Screenshot grounding data

+-------+

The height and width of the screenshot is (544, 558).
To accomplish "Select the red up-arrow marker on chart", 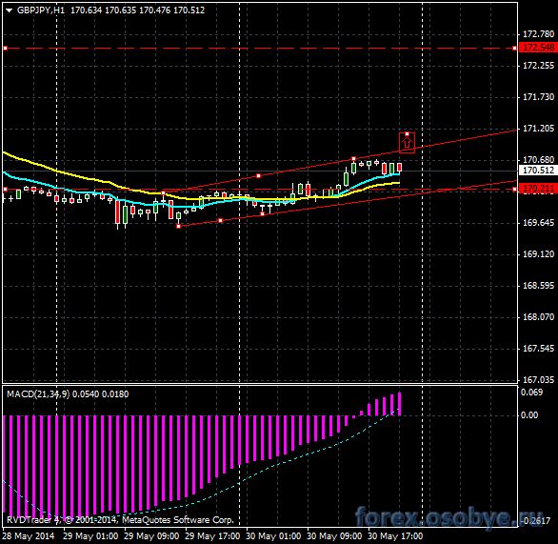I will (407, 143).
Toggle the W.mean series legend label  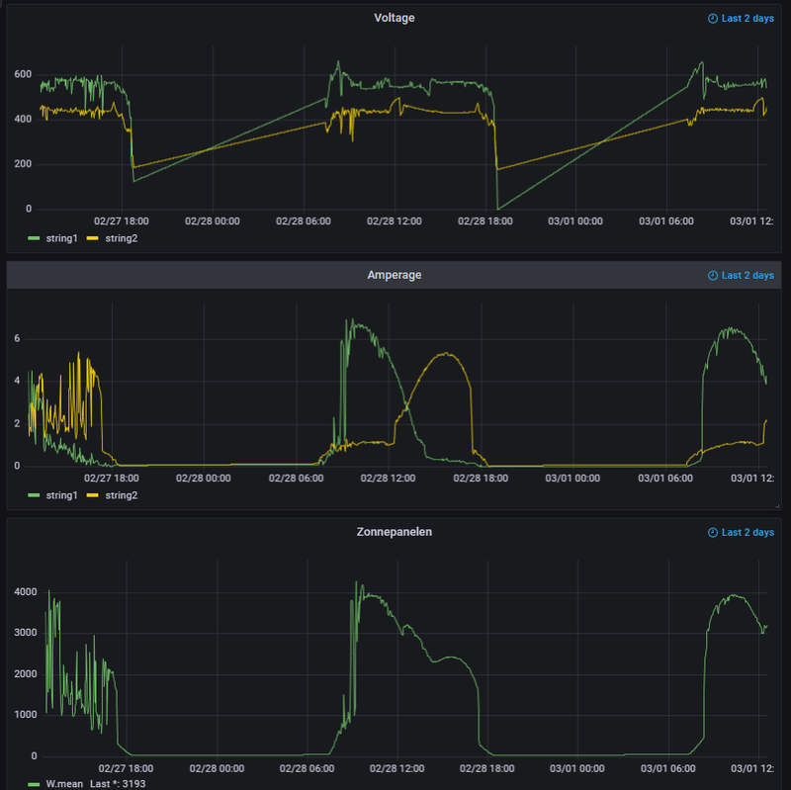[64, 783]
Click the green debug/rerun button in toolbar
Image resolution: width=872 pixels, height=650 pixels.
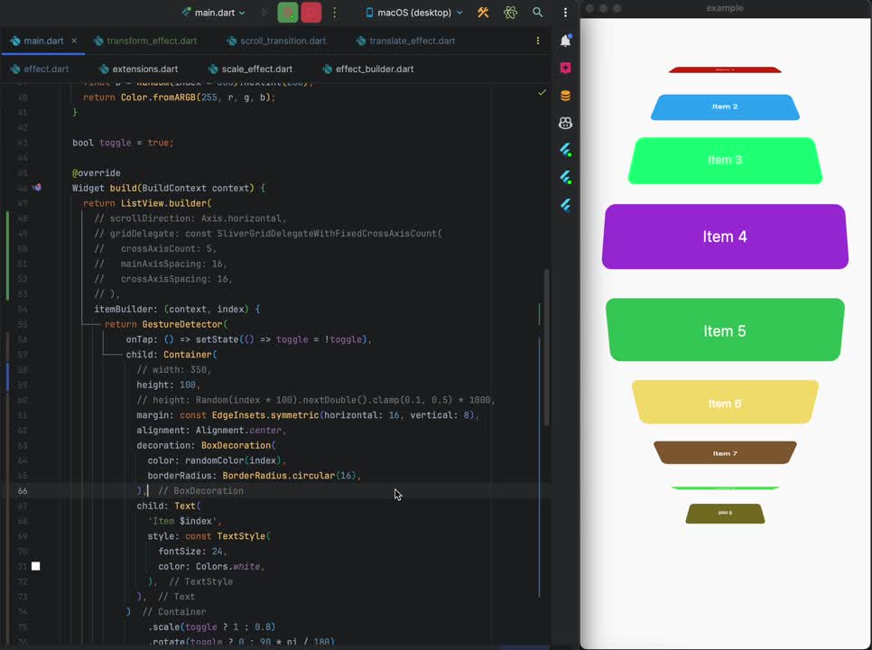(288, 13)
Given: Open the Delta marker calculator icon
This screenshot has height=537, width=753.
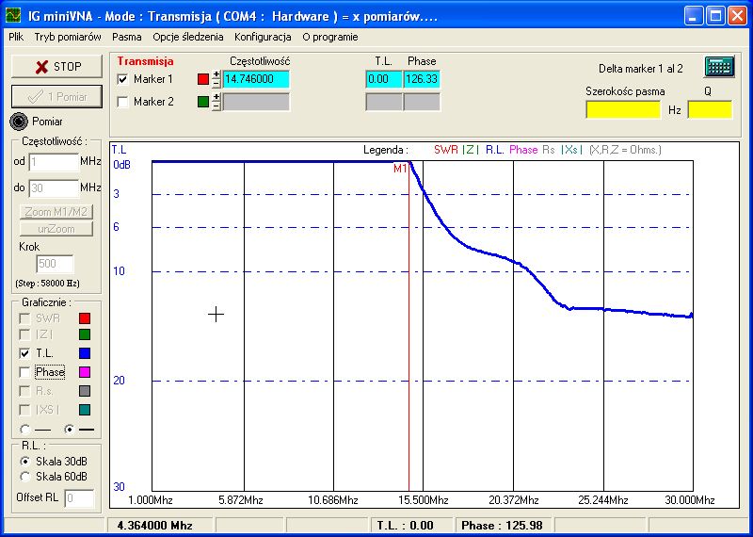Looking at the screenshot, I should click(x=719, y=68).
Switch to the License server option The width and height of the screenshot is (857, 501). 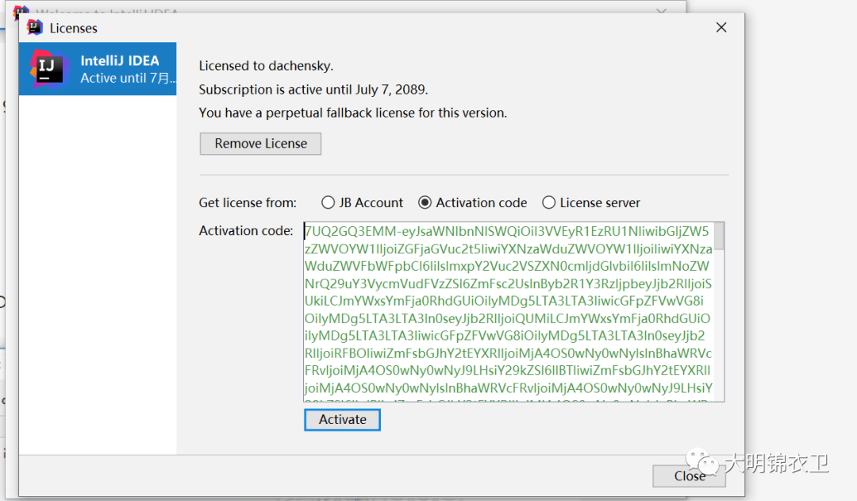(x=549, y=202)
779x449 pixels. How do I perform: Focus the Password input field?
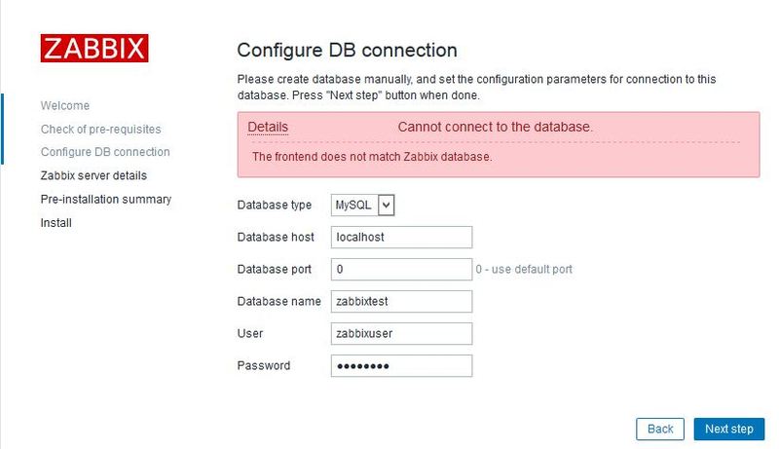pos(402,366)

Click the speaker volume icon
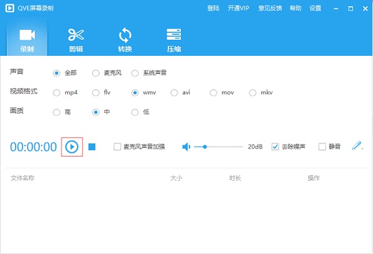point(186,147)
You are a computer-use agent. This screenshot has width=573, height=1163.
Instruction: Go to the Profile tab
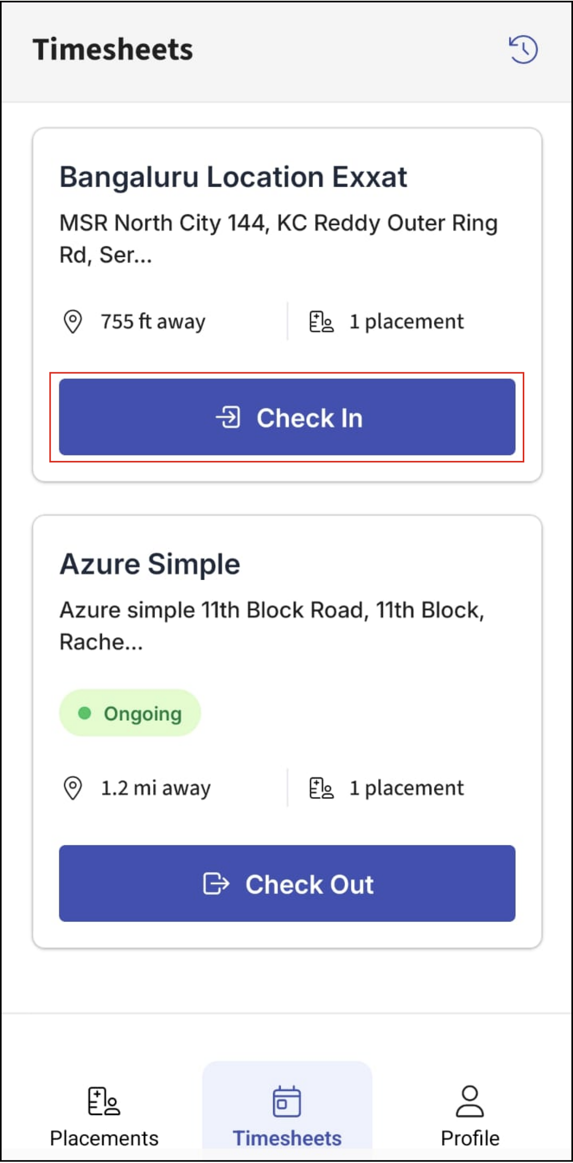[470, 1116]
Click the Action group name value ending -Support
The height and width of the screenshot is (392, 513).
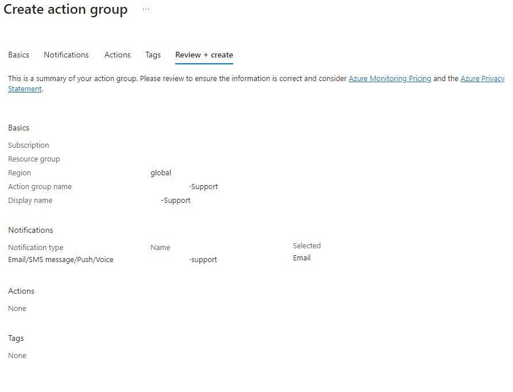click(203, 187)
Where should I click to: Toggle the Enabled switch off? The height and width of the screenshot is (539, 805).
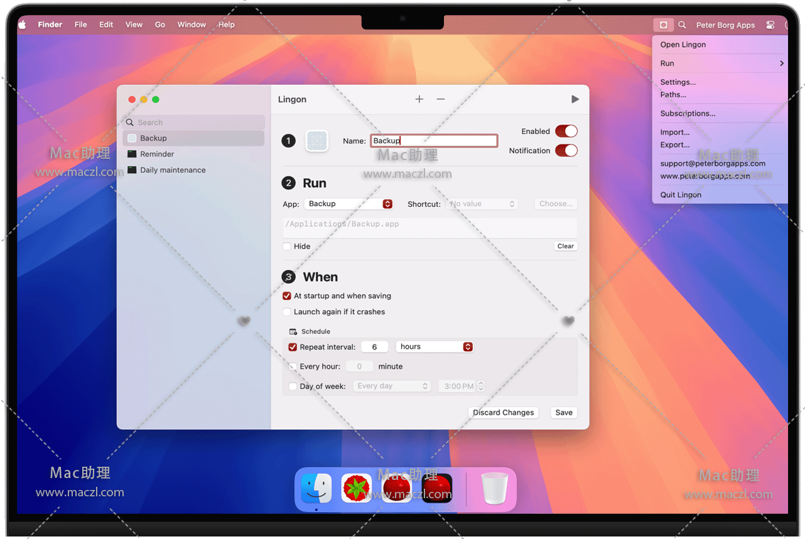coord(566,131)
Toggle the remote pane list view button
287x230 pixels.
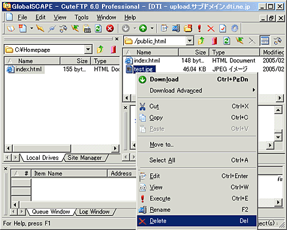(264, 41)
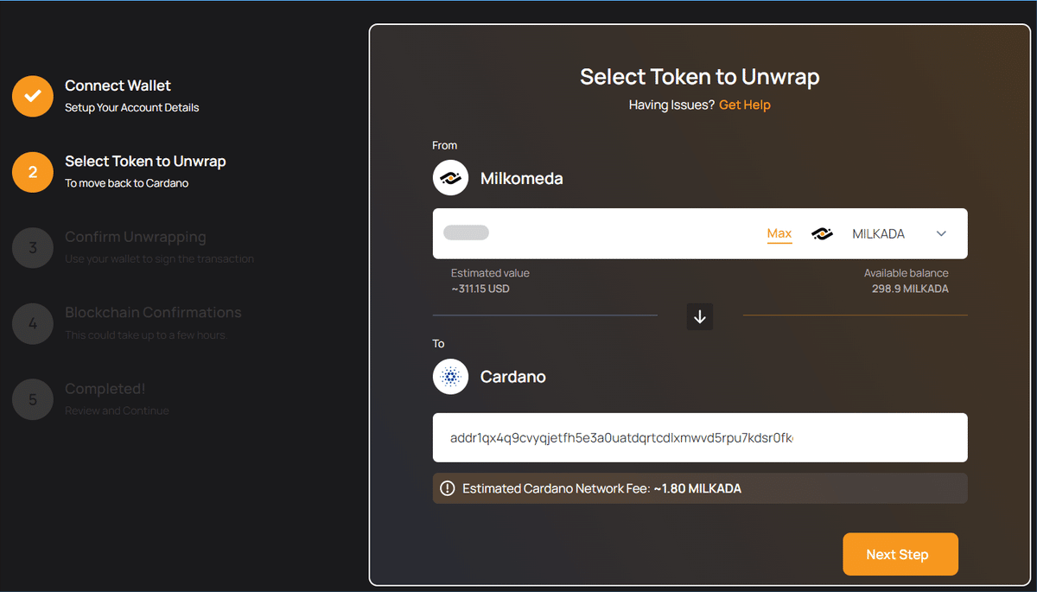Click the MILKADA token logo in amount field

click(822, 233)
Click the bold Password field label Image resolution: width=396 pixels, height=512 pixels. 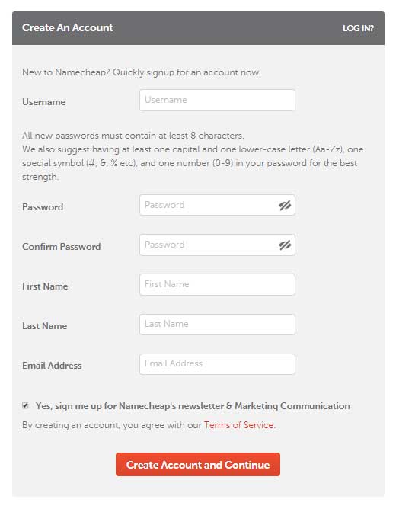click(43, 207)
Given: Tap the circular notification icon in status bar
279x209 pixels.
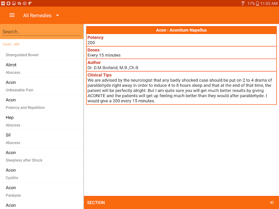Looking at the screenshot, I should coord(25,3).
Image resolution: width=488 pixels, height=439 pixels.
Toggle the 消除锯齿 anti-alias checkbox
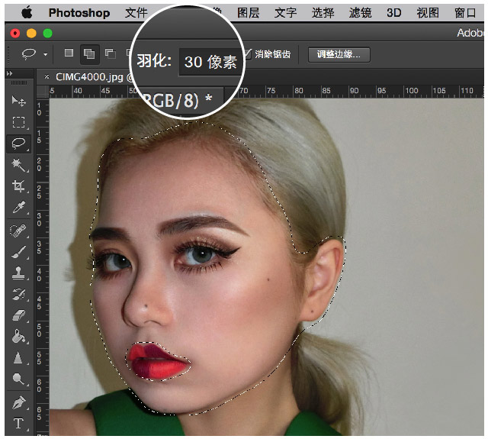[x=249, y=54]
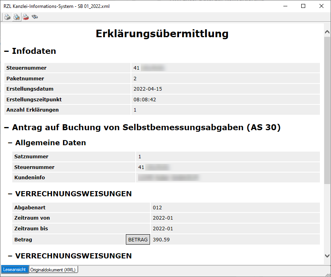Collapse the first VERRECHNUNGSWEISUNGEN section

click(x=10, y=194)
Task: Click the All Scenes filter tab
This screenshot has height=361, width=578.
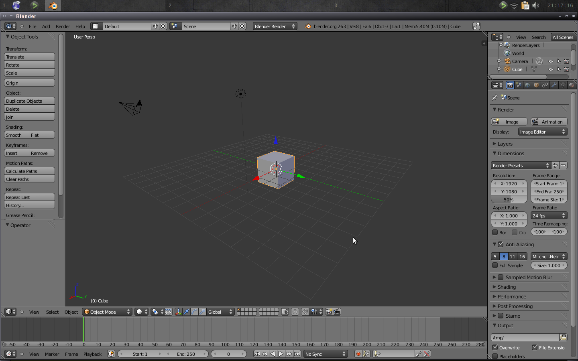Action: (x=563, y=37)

+-------+

= TASK DESCRIPTION =
Once you have counted the lines of the records that contain the word "button", give the count and nothing else.

= EXERCISE SOLUTION =
2